Return the entries in their entirety, precisely as given.

···

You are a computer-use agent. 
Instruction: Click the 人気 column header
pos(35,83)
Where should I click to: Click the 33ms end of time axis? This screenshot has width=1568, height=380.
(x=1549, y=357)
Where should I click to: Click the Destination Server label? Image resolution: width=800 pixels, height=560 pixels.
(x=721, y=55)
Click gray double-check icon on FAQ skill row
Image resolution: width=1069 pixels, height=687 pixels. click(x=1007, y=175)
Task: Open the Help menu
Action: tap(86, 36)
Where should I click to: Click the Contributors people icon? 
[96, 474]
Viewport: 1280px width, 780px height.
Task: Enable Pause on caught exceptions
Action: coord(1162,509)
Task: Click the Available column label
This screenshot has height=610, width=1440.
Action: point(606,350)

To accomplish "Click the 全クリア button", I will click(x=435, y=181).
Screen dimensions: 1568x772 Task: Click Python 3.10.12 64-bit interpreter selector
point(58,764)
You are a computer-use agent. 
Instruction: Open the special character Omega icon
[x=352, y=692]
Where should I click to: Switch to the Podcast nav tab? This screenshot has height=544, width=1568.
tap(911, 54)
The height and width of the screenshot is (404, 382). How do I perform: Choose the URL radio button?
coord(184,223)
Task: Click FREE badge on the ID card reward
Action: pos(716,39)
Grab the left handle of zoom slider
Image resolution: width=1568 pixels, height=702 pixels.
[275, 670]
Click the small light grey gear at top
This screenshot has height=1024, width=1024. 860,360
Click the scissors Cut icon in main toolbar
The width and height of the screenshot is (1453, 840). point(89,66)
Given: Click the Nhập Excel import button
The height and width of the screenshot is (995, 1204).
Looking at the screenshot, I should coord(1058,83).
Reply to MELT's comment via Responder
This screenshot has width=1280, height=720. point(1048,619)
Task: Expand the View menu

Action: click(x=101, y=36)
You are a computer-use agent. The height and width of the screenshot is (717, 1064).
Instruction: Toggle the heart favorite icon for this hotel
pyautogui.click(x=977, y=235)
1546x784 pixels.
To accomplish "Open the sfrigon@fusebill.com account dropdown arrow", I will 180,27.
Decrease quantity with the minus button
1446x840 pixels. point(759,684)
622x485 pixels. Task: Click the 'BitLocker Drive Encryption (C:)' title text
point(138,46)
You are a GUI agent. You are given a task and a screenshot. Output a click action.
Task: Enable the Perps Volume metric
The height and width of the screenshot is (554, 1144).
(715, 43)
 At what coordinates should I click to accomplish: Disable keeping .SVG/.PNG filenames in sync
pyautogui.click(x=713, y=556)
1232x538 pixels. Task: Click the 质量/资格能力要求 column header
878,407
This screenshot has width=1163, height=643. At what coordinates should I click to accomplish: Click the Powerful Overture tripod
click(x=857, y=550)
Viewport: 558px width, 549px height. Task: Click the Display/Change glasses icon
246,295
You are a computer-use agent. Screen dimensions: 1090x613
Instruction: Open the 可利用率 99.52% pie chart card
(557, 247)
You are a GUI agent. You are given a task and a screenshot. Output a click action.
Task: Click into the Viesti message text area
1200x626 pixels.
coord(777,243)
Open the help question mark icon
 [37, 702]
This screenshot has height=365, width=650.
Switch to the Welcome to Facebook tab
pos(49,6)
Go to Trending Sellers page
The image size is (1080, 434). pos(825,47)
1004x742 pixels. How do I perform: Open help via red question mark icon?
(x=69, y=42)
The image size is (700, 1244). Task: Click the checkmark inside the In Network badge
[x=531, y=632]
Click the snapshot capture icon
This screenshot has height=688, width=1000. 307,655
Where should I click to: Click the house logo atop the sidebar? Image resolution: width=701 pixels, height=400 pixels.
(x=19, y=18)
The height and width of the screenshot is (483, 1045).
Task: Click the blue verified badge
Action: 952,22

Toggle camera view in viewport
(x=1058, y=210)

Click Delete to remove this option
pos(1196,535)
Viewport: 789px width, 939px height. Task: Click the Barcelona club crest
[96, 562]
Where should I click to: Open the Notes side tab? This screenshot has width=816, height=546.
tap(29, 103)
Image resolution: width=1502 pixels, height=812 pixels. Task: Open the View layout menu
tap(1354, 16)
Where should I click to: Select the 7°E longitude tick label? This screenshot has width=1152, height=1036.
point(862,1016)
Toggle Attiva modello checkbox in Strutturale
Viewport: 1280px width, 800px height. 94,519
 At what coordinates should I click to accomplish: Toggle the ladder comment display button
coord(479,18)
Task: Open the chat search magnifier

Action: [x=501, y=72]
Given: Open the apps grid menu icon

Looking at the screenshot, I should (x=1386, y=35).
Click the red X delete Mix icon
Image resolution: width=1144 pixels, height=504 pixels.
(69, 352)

···

#### SOLUTION FOR THIS PROBLEM:
You are a computer-use agent. 
Instruction: Click the 人気 column header
pos(35,83)
Where should I click to: Click the 33ms end of time axis? This screenshot has width=1568, height=380.
(x=1549, y=357)
Where should I click to: Click the Destination Server label? Image resolution: width=800 pixels, height=560 pixels.
(x=721, y=55)
Click gray double-check icon on FAQ skill row
Image resolution: width=1069 pixels, height=687 pixels. click(x=1007, y=175)
Task: Open the Help menu
Action: tap(86, 36)
Where should I click to: Click the Contributors people icon? 
[96, 474]
Viewport: 1280px width, 780px height.
Task: Enable Pause on caught exceptions
Action: coord(1162,509)
Task: Click the Available column label
This screenshot has height=610, width=1440.
Action: point(606,350)

To accomplish "Click the 全クリア button", I will click(x=435, y=181).
Screen dimensions: 1568x772 Task: Click Python 3.10.12 64-bit interpreter selector
point(58,764)
You are a computer-use agent. 
Instruction: Open the special character Omega icon
[x=352, y=692]
Where should I click to: Switch to the Podcast nav tab? This screenshot has height=544, width=1568.
tap(911, 54)
The height and width of the screenshot is (404, 382). How do I perform: Choose the URL radio button?
coord(184,223)
Task: Click FREE badge on the ID card reward
Action: pos(716,39)
Grab the left handle of zoom slider
Image resolution: width=1568 pixels, height=702 pixels.
[275, 670]
Click the small light grey gear at top
This screenshot has height=1024, width=1024. 860,360
Click the scissors Cut icon in main toolbar
The width and height of the screenshot is (1453, 840). point(89,66)
Given: Click the Nhập Excel import button
The height and width of the screenshot is (995, 1204).
Looking at the screenshot, I should coord(1058,83).
Reply to MELT's comment via Responder
This screenshot has width=1280, height=720. point(1048,619)
Task: Expand the View menu

Action: click(x=101, y=36)
You are a computer-use agent. The height and width of the screenshot is (717, 1064).
Instruction: Toggle the heart favorite icon for this hotel
pyautogui.click(x=977, y=235)
1546x784 pixels.
To accomplish "Open the sfrigon@fusebill.com account dropdown arrow", I will 180,27.
Decrease quantity with the minus button
1446x840 pixels. point(759,684)
622x485 pixels. Task: Click the 'BitLocker Drive Encryption (C:)' title text
point(138,46)
You are a GUI agent. You are given a task and a screenshot. Output a click action.
Task: Enable the Perps Volume metric
The height and width of the screenshot is (554, 1144).
(715, 43)
 At what coordinates should I click to accomplish: Disable keeping .SVG/.PNG filenames in sync
pyautogui.click(x=713, y=556)
1232x538 pixels. Task: Click the 质量/资格能力要求 column header
878,407
This screenshot has width=1163, height=643. At what coordinates should I click to accomplish: Click the Powerful Overture tripod
click(x=857, y=550)
Viewport: 558px width, 549px height. Task: Click the Display/Change glasses icon
246,295
You are a computer-use agent. Screen dimensions: 1090x613
Instruction: Open the 可利用率 99.52% pie chart card
(557, 247)
You are a GUI agent. You are given a task and a screenshot. Output a click action.
Task: Click into the Viesti message text area
1200x626 pixels.
coord(777,243)
Open the help question mark icon
 [37, 702]
This screenshot has height=365, width=650.
Switch to the Welcome to Facebook tab
pos(49,6)
Go to Trending Sellers page
The image size is (1080, 434). pos(825,47)
1004x742 pixels. How do I perform: Open help via red question mark icon?
(x=69, y=42)
The image size is (700, 1244). Task: Click the checkmark inside the In Network badge
[x=531, y=632]
Click the snapshot capture icon
This screenshot has height=688, width=1000. 307,655
Where should I click to: Click the house logo atop the sidebar? Image resolution: width=701 pixels, height=400 pixels.
(x=19, y=18)
The height and width of the screenshot is (483, 1045).
Task: Click the blue verified badge
Action: 952,22

Toggle camera view in viewport
(x=1058, y=210)

Click Delete to remove this option
pos(1196,535)
Viewport: 789px width, 939px height. Task: Click the Barcelona club crest
[96, 562]
Where should I click to: Open the Notes side tab? This screenshot has width=816, height=546.
tap(29, 103)
Image resolution: width=1502 pixels, height=812 pixels. Task: Open the View layout menu
tap(1354, 16)
Where should I click to: Select the 7°E longitude tick label? This screenshot has width=1152, height=1036.
point(862,1016)
Toggle Attiva modello checkbox in Strutturale
Viewport: 1280px width, 800px height. 94,519
 At what coordinates should I click to accomplish: Toggle the ladder comment display button
coord(479,18)
Task: Open the chat search magnifier

Action: [x=501, y=72]
Given: Open the apps grid menu icon

Looking at the screenshot, I should (x=1386, y=35).
Click the red X delete Mix icon
Image resolution: width=1144 pixels, height=504 pixels.
(69, 352)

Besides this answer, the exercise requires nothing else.